En fait, c'est un sacré pavé (250 mesures) que vous pouvez encore ouvrir en cliquant ici sinon faire confiance à la recension de l'essentiel que j'en ai fait ci-dessous :
  1. Enseignement primaire
    • Lutter contre les rats dans les écoles
    • Financer la cantine gratuite et proposer un p'ti dèj aux enfants qui le souhaitent
    • Autres mesures classiques (atsem, sorties scolaires etc) pour tout nouveau maire
  2. Logement
    • Défendre le logement public en maîtrisant loyers et charges
    • Favoriser l'accession sociale à la propriété
    • Lutter contre l'insalubrité et les immeubles en ruine
    • Etablir un syndic des associations de copropriétaires
    • etc.
  3. Démocratie locale
    • Auditer la fusion Saint-Denis-Pierrefitte avant de l'approuver
    • Mettre en place le RIC, référendum d'initiative populaire
    • Favoriser les conseils de quartier
    • Guichet unique des subventions aux associations
  4. Sécurité publique
    • Déployer la police municipale en ville à proximité des besoins
    • Créer un comité d'éthique accessible aux citoyens
    • Supprimer les LBD (pas plus de désarmement dans le programme)
  5. …… Tout le reste est à l'avenant de ce que vous avez lu dans les programmes municipaux distribués dans vos boîtes à lettres et concerne comme partout la jeunesse, l'écologie populaire, l'aménagement foncier, les trajets (transports), le sport populaire, le vivre ensemble, la culture populaire, le bien vieillir, le déploiement du service public, c'est tout ! Mais le lire prend du temps.

Rien de bolivarien, ni de castriste dans le programme à peine insoumis de M. Bagayoko.
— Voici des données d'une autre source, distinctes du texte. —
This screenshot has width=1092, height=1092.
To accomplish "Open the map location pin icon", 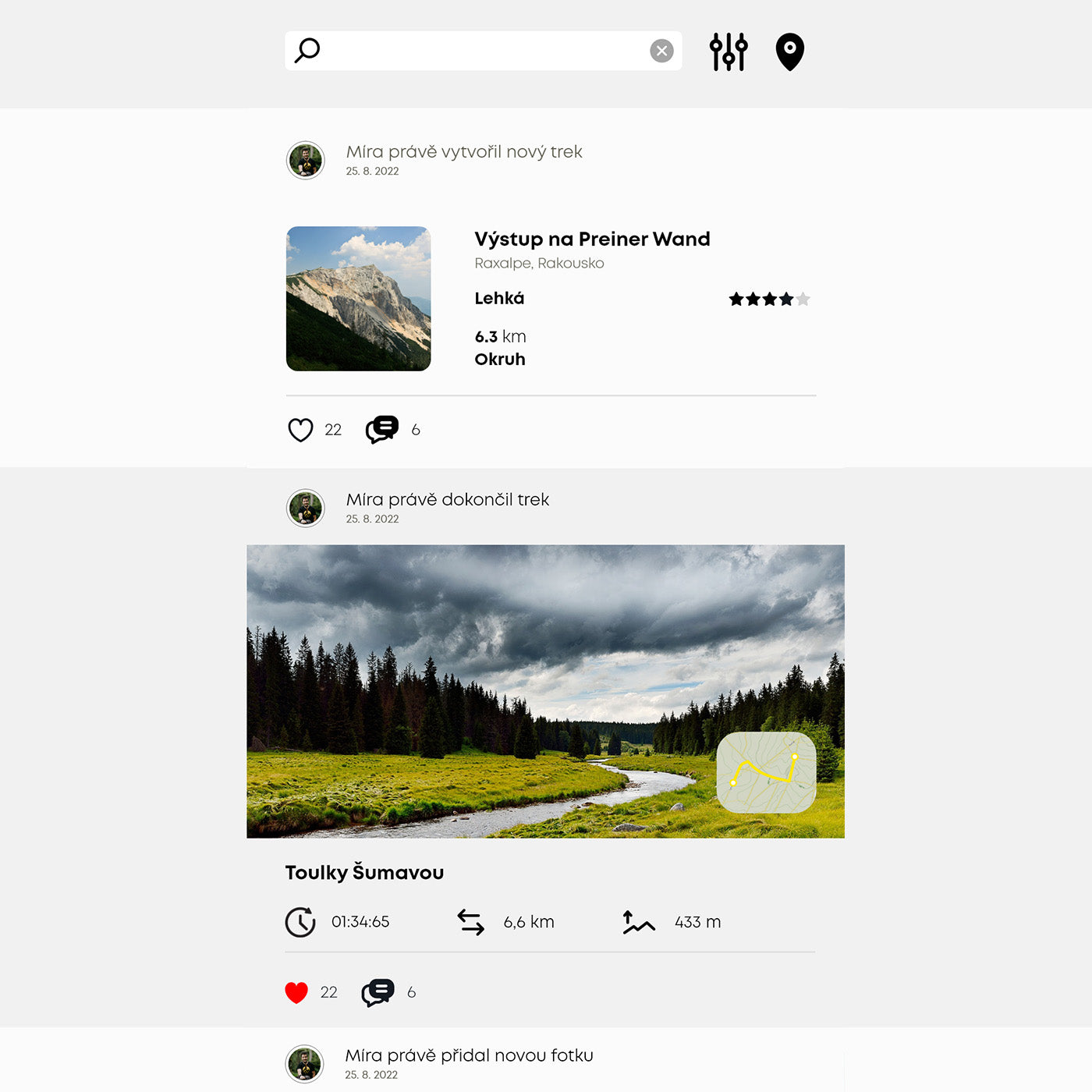I will point(790,51).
C'est un programme de gauche très classique, et la bronca, un peu surjouée sur les chaînes de désinformation continue, s'est bien nourrie d'un racisme puant à l'endroit d'un Français noir. La question est : pourquoi lui ? Parce que des maires élus des United Colors of Benetton, il y a pléthore et pas qu'en Petite Couronne à Sarcelles, Fleury-Mérogis, Mantes-la-Jolie, La Courneuve, L'Ile-Saint-Denis, Le Blanc-Mesnil ou Saint-Ouen sur Seine, Saint-Mammès, Yèbles, mais partout.
On en avait trouvé même dans des trous perdus comme Sainte-Juliette-sur-Viaur (Aveyron) ou Saint-Coulitz (Finistère). Et c'est oublier la couleur du président du Sénat Gaston Monnerville, qui a tenu tête à Charles de Gaulle lors de la forfaiture de 1962 qui dépouillait le Congrès de l'élection du président de la République.

Pourquoi lui ?

Parce que LFi, tout simplement ! Et parce que LFi défie en continu à la fois la bourgeoisie socialiste d'Etat et le lobby juif de France.

Ce parti lambertiste du bordel originel qui rêve d'un monde impayable qui n'existera jamais, s'énivre de provocations programmatiques pour tenir la rampe de l'estrade médiatique et se permet toutes les outrances afin de compenser son inaptitude à gouverner. Il y a pourtant des esprits déliés comme Manuel Bompard et Sophia Chikirou qui posent question, mais il leur faut baiser l'anneau.
Alors le maire de Saint-Denis ramasse le shitstorm à la place de Mélenchon, qui n'y cherche lui qu'un levier pour promouvoir sa prochaine candidature. La manifestation de samedi dernier à Saint-Denis contre le racisme a servi de caisse de résonnance. Plus le son monte, mieux il se porte.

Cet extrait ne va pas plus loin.